── Provided data ──

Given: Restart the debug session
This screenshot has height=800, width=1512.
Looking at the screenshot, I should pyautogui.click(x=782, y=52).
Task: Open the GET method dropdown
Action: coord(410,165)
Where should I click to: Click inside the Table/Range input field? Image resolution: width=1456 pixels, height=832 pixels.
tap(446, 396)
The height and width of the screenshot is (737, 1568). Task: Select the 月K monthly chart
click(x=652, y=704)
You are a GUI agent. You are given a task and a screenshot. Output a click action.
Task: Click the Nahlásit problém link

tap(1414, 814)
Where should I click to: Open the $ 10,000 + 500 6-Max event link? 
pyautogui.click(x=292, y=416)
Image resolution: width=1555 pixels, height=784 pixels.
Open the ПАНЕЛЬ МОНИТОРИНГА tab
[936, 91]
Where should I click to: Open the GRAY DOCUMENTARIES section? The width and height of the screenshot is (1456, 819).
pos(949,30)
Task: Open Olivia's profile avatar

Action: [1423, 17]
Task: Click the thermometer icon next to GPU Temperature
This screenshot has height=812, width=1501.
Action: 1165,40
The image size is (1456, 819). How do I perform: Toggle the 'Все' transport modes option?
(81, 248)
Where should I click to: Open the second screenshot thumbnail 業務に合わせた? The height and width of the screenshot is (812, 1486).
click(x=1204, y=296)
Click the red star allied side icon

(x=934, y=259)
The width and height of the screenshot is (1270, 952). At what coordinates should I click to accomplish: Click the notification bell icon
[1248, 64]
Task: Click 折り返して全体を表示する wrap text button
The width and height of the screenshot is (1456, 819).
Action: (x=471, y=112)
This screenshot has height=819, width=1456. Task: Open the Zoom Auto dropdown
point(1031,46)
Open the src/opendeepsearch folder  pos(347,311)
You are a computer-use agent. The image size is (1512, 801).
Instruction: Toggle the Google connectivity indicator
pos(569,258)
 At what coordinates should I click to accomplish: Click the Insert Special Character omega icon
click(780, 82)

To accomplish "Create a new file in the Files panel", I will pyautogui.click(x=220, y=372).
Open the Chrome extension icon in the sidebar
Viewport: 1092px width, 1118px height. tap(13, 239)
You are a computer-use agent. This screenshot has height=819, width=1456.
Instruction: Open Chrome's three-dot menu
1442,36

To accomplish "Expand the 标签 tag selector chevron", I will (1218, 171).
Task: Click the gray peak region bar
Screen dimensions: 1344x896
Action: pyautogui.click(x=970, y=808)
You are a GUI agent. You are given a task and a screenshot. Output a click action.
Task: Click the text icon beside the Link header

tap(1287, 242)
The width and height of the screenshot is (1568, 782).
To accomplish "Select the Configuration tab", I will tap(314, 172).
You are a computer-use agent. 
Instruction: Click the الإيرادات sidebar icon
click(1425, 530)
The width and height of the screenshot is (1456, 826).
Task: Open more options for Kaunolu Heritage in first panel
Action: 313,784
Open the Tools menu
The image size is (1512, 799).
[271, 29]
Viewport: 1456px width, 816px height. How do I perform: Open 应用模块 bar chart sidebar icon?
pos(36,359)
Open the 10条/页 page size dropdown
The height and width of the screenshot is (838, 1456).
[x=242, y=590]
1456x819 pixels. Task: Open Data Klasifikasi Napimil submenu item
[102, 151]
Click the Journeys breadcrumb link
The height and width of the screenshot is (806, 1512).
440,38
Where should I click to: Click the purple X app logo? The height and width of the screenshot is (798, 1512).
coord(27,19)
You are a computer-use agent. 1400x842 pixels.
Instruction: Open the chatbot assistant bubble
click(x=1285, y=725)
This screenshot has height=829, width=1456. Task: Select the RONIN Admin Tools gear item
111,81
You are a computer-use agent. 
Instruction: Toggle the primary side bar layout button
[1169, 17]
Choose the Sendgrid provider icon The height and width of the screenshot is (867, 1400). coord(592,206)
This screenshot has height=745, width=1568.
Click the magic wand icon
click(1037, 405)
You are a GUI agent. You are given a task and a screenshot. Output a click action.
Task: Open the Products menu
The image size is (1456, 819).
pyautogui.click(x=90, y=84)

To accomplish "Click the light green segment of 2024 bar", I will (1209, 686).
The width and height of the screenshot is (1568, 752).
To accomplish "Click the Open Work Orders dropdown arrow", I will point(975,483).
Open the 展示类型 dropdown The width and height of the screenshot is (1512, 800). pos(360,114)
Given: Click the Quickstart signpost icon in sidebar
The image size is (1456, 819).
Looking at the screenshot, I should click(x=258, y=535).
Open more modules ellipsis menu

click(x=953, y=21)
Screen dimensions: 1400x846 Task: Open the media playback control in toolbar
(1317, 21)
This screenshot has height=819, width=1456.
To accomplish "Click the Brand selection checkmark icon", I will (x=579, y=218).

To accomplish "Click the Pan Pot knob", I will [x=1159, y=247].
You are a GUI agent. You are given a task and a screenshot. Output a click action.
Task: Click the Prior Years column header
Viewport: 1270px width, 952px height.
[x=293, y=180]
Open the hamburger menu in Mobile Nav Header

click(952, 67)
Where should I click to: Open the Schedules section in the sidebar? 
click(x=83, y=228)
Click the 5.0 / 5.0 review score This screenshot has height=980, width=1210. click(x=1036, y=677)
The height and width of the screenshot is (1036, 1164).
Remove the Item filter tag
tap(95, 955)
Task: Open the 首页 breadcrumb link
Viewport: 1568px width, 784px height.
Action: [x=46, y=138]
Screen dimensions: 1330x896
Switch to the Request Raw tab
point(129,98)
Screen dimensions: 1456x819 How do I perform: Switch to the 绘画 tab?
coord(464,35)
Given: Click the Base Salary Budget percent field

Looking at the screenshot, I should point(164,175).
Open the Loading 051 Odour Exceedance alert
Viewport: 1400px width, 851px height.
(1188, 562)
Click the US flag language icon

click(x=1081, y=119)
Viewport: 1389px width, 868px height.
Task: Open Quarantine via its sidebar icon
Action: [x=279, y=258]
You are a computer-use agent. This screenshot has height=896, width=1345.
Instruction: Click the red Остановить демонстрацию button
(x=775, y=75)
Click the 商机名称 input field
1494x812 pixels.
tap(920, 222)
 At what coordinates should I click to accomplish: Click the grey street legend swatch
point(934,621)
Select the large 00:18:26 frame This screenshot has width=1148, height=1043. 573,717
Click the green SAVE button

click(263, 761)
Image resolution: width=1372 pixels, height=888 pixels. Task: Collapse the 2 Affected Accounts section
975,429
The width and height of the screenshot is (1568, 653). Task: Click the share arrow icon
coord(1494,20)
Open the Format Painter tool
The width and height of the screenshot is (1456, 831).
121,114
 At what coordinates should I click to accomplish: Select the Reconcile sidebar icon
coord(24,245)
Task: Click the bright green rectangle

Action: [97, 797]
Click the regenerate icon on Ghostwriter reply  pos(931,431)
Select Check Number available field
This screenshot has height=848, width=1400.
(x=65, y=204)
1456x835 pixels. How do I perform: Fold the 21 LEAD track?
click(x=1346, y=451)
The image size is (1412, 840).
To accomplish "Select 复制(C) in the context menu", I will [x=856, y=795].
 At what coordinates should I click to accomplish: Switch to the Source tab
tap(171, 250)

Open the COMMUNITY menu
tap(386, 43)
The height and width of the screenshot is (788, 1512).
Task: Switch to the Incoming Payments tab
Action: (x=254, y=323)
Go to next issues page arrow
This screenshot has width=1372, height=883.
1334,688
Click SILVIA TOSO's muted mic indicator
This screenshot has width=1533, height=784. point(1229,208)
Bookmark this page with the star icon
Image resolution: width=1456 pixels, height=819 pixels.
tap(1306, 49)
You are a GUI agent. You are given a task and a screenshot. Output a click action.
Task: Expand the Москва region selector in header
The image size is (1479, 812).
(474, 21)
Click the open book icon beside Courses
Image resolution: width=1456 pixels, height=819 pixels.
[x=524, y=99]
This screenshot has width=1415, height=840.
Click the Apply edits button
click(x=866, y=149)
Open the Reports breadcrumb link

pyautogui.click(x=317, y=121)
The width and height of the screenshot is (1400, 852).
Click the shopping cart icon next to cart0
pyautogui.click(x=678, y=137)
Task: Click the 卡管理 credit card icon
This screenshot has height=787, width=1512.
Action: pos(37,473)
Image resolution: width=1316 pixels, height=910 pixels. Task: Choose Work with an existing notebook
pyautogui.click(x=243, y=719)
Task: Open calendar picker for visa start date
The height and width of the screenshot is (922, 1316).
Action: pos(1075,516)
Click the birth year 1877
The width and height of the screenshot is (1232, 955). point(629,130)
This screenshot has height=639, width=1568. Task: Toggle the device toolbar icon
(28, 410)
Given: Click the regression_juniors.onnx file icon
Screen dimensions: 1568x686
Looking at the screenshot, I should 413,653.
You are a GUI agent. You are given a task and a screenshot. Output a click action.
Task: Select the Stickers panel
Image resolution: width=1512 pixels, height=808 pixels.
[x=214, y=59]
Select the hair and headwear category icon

───

Exercise instructions:
In the listing above, locate the line containing "Task: Click the text" and the line containing "The width and height of the screenshot is (1568, 752).", then transcribe both and every line between them verbatim.

Solution:
Task: Click the text icon beside the Link header

tap(1287, 242)
The width and height of the screenshot is (1568, 782).
To accomplish "Select the Configuration tab", I will tap(314, 172).
You are a computer-use agent. 
Instruction: Click the الإيرادات sidebar icon
click(1425, 530)
The width and height of the screenshot is (1456, 826).
Task: Open more options for Kaunolu Heritage in first panel
Action: 313,784
Open the Tools menu
The image size is (1512, 799).
[271, 29]
Viewport: 1456px width, 816px height. How do I perform: Open 应用模块 bar chart sidebar icon?
pos(36,359)
Open the 10条/页 page size dropdown
The height and width of the screenshot is (838, 1456).
[x=242, y=590]
1456x819 pixels. Task: Open Data Klasifikasi Napimil submenu item
[102, 151]
Click the Journeys breadcrumb link
The height and width of the screenshot is (806, 1512).
440,38
Where should I click to: Click the purple X app logo? The height and width of the screenshot is (798, 1512).
coord(27,19)
You are a computer-use agent. 1400x842 pixels.
Instruction: Open the chatbot assistant bubble
click(x=1285, y=725)
This screenshot has height=829, width=1456. Task: Select the RONIN Admin Tools gear item
111,81
You are a computer-use agent. 
Instruction: Toggle the primary side bar layout button
[1169, 17]
Choose the Sendgrid provider icon The height and width of the screenshot is (867, 1400). coord(592,206)
This screenshot has height=745, width=1568.
Click the magic wand icon
click(1037, 405)
You are a GUI agent. You are given a task and a screenshot. Output a click action.
Task: Open the Products menu
The image size is (1456, 819).
pyautogui.click(x=90, y=84)

To accomplish "Click the light green segment of 2024 bar", I will (1209, 686).
The width and height of the screenshot is (1568, 752).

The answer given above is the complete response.